On solid media; in young cultures they have
strong iridescence or some times are
described as dew-like colonies, while in old
cultures the colonies are rough and not
glistening. Also, the growth have a bleach
–like or mousy odour. Such odours can be
smelled from the mouth of patients when
infected with H. influenzae.
Isolation of H. influenzae:
1) Bacitracin can be added to the media to
make more selective.
Satellite phenomenon (Satellitism); around
the growth of Staphylococcus aureus , the
colonies of H. influenzae will be larger. This
is because staph. provides an extra amount
of V factor which enhances the size of the
colonies .
Antigenic structure and factors of pathogenicity:
1. Capsule: composed of polyribose ribitol phosphate (PRP) the m.o. can be typed into 6
serotypes (a – f). The most important and virulent type is H. influenzae type b.

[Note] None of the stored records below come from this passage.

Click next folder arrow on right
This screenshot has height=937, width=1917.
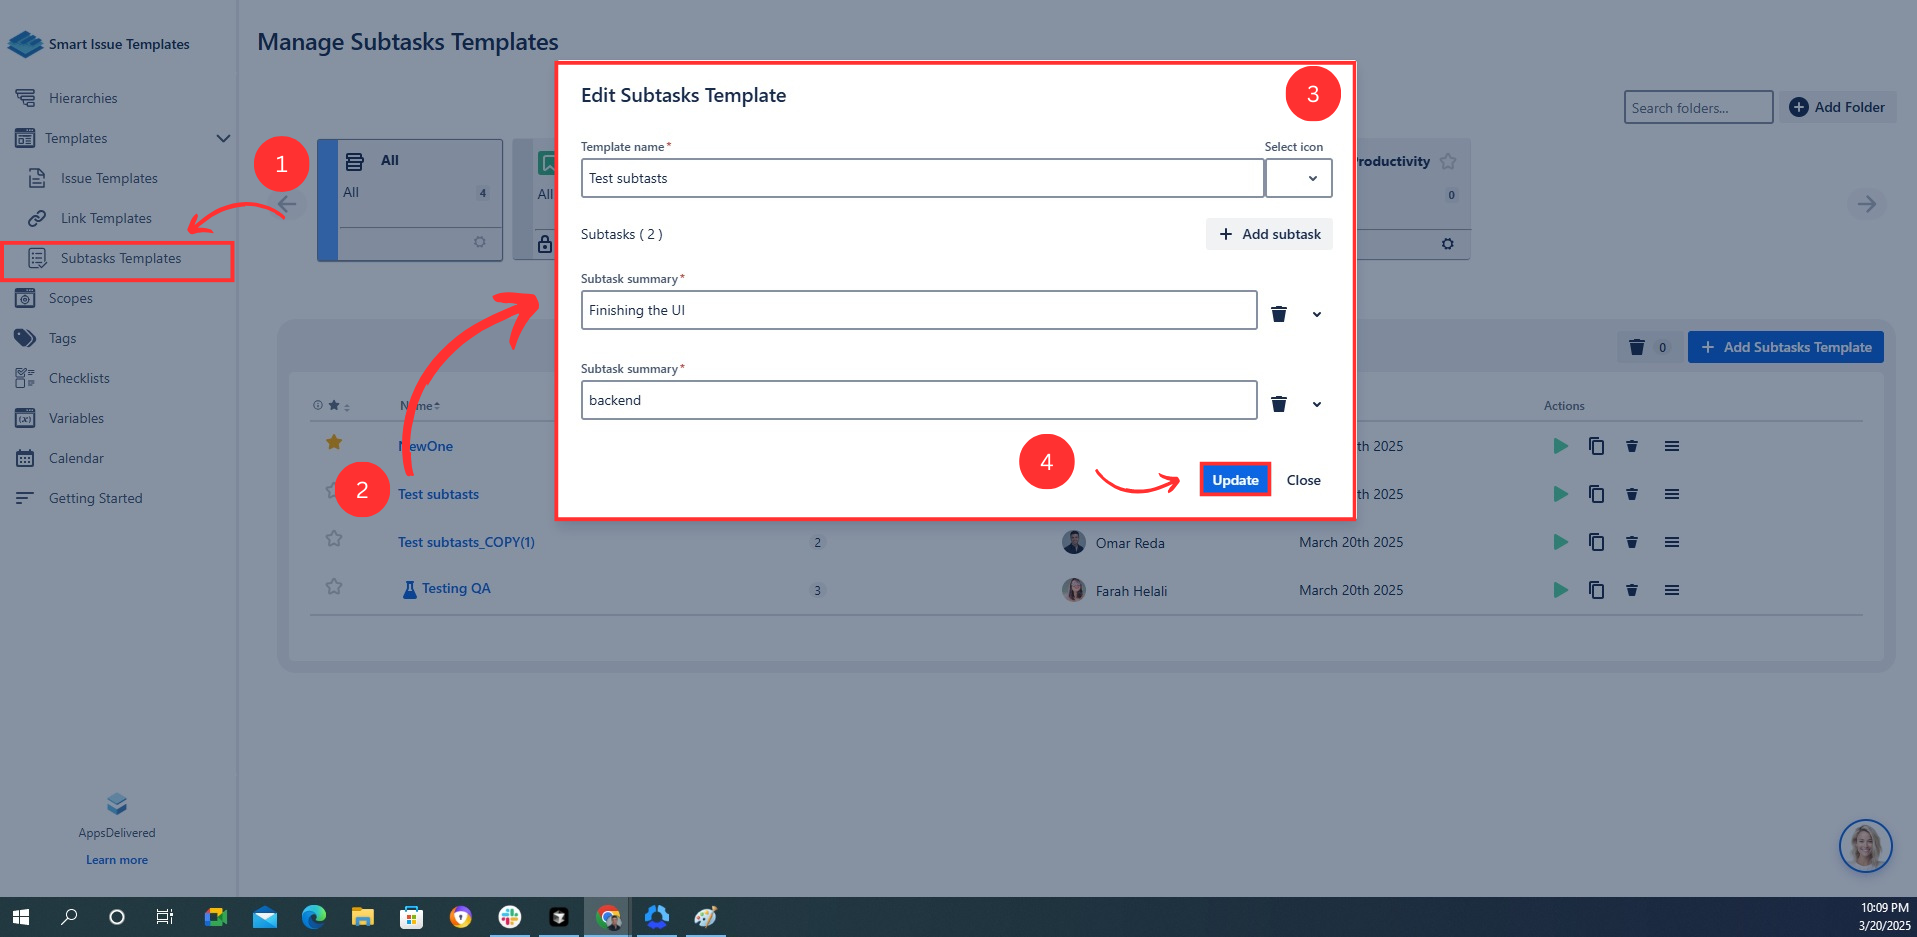coord(1866,204)
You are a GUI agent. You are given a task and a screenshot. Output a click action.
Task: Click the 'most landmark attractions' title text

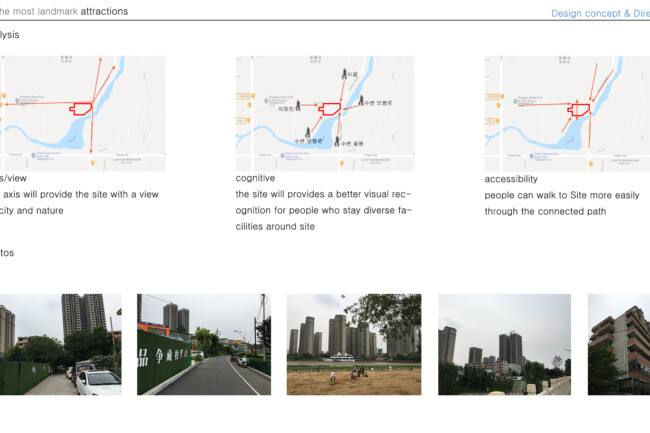pos(70,12)
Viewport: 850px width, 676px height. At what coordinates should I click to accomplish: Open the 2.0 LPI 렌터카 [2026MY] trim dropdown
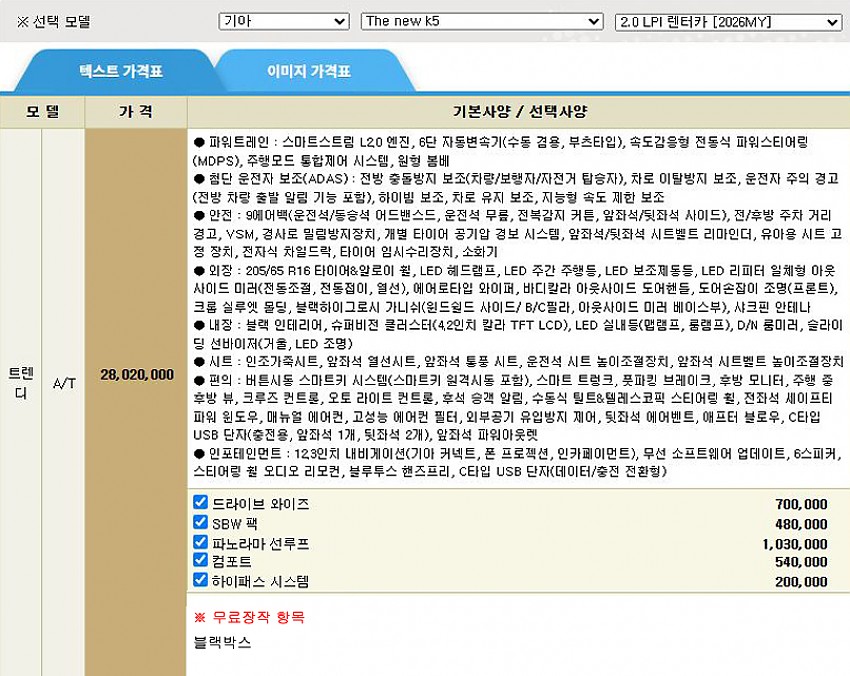pos(728,21)
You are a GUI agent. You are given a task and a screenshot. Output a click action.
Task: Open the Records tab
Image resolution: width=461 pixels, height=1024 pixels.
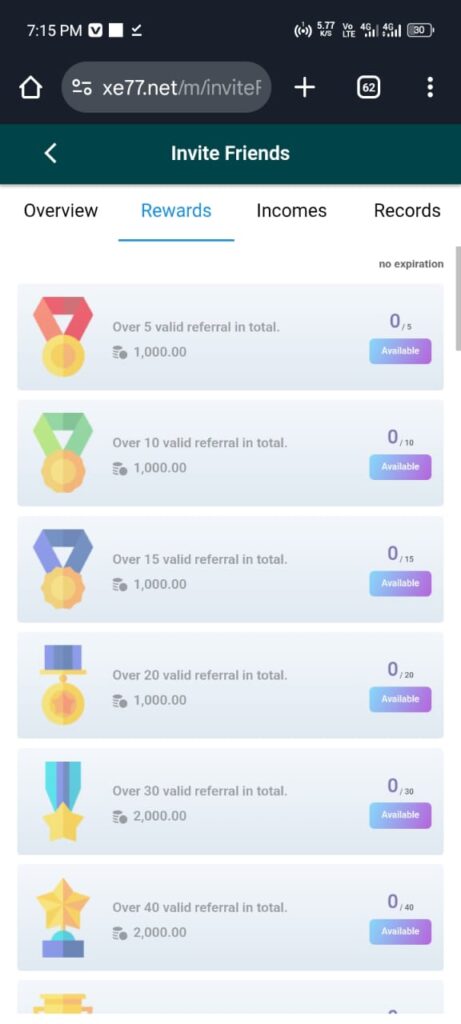tap(407, 210)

Type ( a ) can
cause chronic sinusitis, and (e )and (f ) may cause post-operative infections.
It has anti-phogocytic function in the absence of anti-capsular antibodies.

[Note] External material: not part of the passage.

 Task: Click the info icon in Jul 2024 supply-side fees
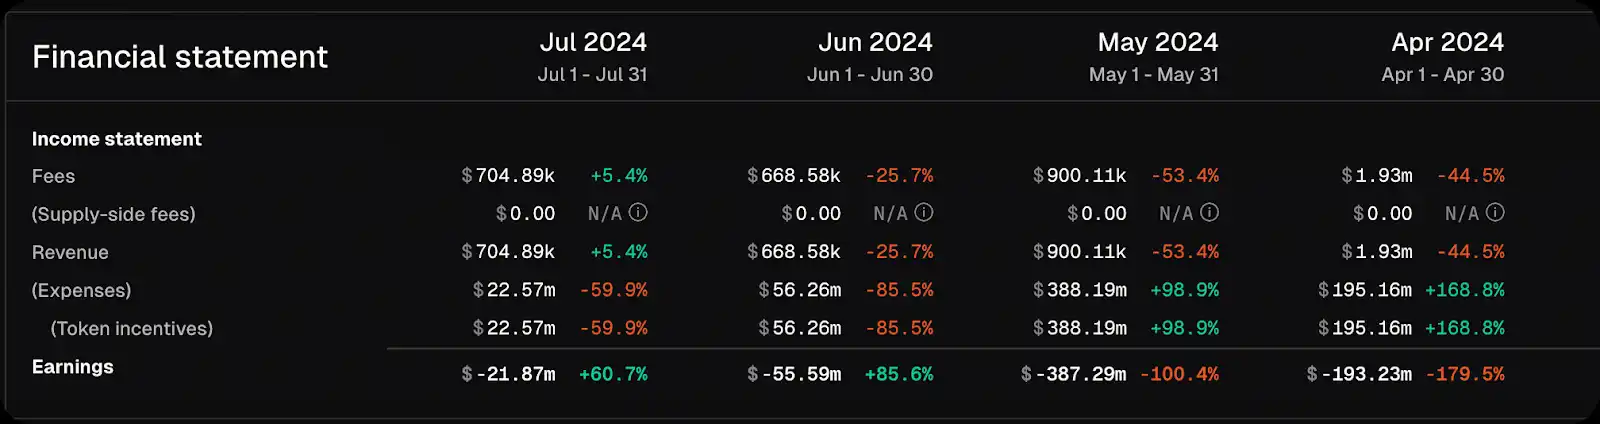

2. Somatic antigens (P and M); P constitutes much of the bacterial body, while M is a labile
surface antigen.
3. Endotoxin
Pathogenesis of H. Influenzae type b:
The non-capsulated m.o. is not pathogenic ( may be part of the normal flora of the mouth
and upper respiratory tract).
The capsulated H. influenzae type - b is virulent m.o. and can cause :
1. suppurative R.T. Infections .
2. Otitis media; it is a common cause.
3. Meningitis; most common cause in children of age 5 months to 5 years.
4. It can cause bronchitis ,pneumonitis or empyema .
5. Septic arthritis and cellulitis.
This infection could start as Upper R.T. Infection and then spread to the middle ear,
meninges or joints.

Diagnostic laboratory tests:
1. Specimens: Nasopharyngeal swabs, pus, blood, and spinal fluid.
2. Direct identification; by
a) immunofluorescent (FA),
b) Quellung reaction for capsule swelling test,
c) or commercial kits for identification of H. influenzae antigens in the CSF.
3. Culture
Immunity:
1. Infants under age 3 months may have
antibodies transmitted from the mother.
During this time the infection is rare
2.Unimmunized children by the age of 3 - 5
years have anti- PRP antibodies.
3. Immunization of children with H.
influenzae type b conjugate vaccine induces
anti- PRP antibodies.
Treatment:
Mortality rate from H. influezae meningitis
may reach up to 90%.
Many strains of this m.o. are sensitive to
ampicillin and 25% of them are beta
lactamases producer. most strains are
susceptible to chloramphenicol. So,
combined use of ampicillin and
chloramphenicol in the treatment of
meningitis is important to prevent
neurological complications and. Moreover,
cefotaxime may also give excellent results .
Subdural fluid accumulation after meningitis
requires surgical drainage.
Epidemiology, Prevention & Control:
1. Haemophilus b conjugate vaccine to children can prevent infections. Also, this vaccine
reduces the carrier rates of H. influenzae.
2. Prophylactic rifampin to exposed nonimmune children under 4 years of age is
recommended.
3. The capsulated m.o. is transmitted from person to person by respiratory route.